Exercise materials:
^^^^
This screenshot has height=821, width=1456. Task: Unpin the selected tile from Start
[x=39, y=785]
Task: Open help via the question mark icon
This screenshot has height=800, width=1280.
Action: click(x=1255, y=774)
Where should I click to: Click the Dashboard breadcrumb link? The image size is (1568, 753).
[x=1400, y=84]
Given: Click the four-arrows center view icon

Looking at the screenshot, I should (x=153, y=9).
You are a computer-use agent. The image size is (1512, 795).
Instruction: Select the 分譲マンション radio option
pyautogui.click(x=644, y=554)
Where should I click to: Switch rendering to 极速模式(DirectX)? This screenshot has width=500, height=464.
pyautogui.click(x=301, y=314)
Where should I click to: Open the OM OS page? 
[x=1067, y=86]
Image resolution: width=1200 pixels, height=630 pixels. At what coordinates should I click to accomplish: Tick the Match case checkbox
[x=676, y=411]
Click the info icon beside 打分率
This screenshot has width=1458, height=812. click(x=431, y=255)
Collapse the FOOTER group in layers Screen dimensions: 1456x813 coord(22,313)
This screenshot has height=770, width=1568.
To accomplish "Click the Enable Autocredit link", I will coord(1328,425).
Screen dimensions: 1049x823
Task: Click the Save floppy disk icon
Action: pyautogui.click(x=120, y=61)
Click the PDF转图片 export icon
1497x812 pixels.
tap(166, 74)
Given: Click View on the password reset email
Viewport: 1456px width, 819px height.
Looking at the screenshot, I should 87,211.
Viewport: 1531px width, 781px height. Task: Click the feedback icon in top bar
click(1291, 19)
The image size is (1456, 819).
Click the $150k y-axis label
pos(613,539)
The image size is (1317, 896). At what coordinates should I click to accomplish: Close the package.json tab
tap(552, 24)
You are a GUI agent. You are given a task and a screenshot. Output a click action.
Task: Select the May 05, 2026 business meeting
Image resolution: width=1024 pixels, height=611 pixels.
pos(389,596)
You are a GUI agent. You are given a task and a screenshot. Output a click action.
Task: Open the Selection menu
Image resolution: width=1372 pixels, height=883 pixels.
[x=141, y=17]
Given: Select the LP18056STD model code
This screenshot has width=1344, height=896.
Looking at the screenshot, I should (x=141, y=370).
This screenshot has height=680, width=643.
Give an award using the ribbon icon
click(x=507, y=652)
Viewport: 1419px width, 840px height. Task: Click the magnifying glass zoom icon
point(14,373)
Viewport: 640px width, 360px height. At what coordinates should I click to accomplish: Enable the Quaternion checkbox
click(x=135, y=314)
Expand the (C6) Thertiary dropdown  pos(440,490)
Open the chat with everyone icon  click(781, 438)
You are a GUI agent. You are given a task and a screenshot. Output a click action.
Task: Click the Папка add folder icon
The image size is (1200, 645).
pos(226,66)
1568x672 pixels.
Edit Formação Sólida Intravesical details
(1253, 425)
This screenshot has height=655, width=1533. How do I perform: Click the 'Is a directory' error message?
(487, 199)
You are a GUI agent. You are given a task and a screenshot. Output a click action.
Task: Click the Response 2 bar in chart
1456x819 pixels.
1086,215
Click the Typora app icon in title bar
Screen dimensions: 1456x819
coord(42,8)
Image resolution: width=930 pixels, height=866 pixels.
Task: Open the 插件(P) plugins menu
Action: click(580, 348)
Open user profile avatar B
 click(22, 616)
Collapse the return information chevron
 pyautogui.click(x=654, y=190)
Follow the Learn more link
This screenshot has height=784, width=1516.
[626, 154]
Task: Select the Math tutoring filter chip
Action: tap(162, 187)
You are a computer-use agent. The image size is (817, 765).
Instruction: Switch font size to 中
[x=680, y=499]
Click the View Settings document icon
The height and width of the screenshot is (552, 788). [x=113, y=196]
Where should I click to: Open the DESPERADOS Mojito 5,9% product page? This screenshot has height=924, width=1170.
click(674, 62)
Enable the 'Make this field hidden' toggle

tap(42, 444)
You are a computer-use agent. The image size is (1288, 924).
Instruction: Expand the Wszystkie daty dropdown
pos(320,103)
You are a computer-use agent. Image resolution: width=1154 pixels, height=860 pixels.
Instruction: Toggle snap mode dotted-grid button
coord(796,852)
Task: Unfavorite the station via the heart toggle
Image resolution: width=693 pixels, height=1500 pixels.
^^^^
Copy the listing above word for word, from the first line to the last.

This screenshot has height=821, width=1456. Task: Unpin the selected tile from Start
[x=39, y=785]
Task: Open help via the question mark icon
This screenshot has height=800, width=1280.
Action: click(x=1255, y=774)
Where should I click to: Click the Dashboard breadcrumb link? The image size is (1568, 753).
[x=1400, y=84]
Given: Click the four-arrows center view icon

Looking at the screenshot, I should (x=153, y=9).
You are a computer-use agent. The image size is (1512, 795).
Instruction: Select the 分譲マンション radio option
pyautogui.click(x=644, y=554)
Where should I click to: Switch rendering to 极速模式(DirectX)? This screenshot has width=500, height=464.
pyautogui.click(x=301, y=314)
Where should I click to: Open the OM OS page? 
[x=1067, y=86]
Image resolution: width=1200 pixels, height=630 pixels. At what coordinates should I click to accomplish: Tick the Match case checkbox
[x=676, y=411]
Click the info icon beside 打分率
This screenshot has width=1458, height=812. click(x=431, y=255)
Collapse the FOOTER group in layers Screen dimensions: 1456x813 coord(22,313)
This screenshot has height=770, width=1568.
To accomplish "Click the Enable Autocredit link", I will coord(1328,425).
Screen dimensions: 1049x823
Task: Click the Save floppy disk icon
Action: pyautogui.click(x=120, y=61)
Click the PDF转图片 export icon
1497x812 pixels.
tap(166, 74)
Given: Click View on the password reset email
Viewport: 1456px width, 819px height.
Looking at the screenshot, I should 87,211.
Viewport: 1531px width, 781px height. Task: Click the feedback icon in top bar
click(1291, 19)
The image size is (1456, 819).
Click the $150k y-axis label
pos(613,539)
The image size is (1317, 896). At what coordinates should I click to accomplish: Close the package.json tab
tap(552, 24)
You are a GUI agent. You are given a task and a screenshot. Output a click action.
Task: Select the May 05, 2026 business meeting
Image resolution: width=1024 pixels, height=611 pixels.
pos(389,596)
You are a GUI agent. You are given a task and a screenshot. Output a click action.
Task: Open the Selection menu
Image resolution: width=1372 pixels, height=883 pixels.
[x=141, y=17]
Given: Select the LP18056STD model code
This screenshot has width=1344, height=896.
Looking at the screenshot, I should (x=141, y=370).
This screenshot has height=680, width=643.
Give an award using the ribbon icon
click(x=507, y=652)
Viewport: 1419px width, 840px height. Task: Click the magnifying glass zoom icon
point(14,373)
Viewport: 640px width, 360px height. At what coordinates should I click to accomplish: Enable the Quaternion checkbox
click(x=135, y=314)
Expand the (C6) Thertiary dropdown  pos(440,490)
Open the chat with everyone icon  click(781, 438)
You are a GUI agent. You are given a task and a screenshot. Output a click action.
Task: Click the Папка add folder icon
The image size is (1200, 645).
pos(226,66)
1568x672 pixels.
Edit Formação Sólida Intravesical details
(1253, 425)
This screenshot has height=655, width=1533. How do I perform: Click the 'Is a directory' error message?
(487, 199)
You are a GUI agent. You are given a task and a screenshot. Output a click action.
Task: Click the Response 2 bar in chart
1456x819 pixels.
1086,215
Click the Typora app icon in title bar
Screen dimensions: 1456x819
coord(42,8)
Image resolution: width=930 pixels, height=866 pixels.
Task: Open the 插件(P) plugins menu
Action: click(580, 348)
Open user profile avatar B
 click(22, 616)
Collapse the return information chevron
 pyautogui.click(x=654, y=190)
Follow the Learn more link
This screenshot has height=784, width=1516.
[626, 154]
Task: Select the Math tutoring filter chip
Action: tap(162, 187)
You are a computer-use agent. The image size is (817, 765).
Instruction: Switch font size to 中
[x=680, y=499]
Click the View Settings document icon
The height and width of the screenshot is (552, 788). [x=113, y=196]
Where should I click to: Open the DESPERADOS Mojito 5,9% product page? This screenshot has height=924, width=1170.
click(674, 62)
Enable the 'Make this field hidden' toggle

tap(42, 444)
You are a computer-use agent. The image size is (1288, 924).
Instruction: Expand the Wszystkie daty dropdown
pos(320,103)
You are a computer-use agent. Image resolution: width=1154 pixels, height=860 pixels.
Instruction: Toggle snap mode dotted-grid button
coord(796,852)
Task: Unfavorite the station via the heart toggle
Image resolution: width=693 pixels, height=1500 pixels.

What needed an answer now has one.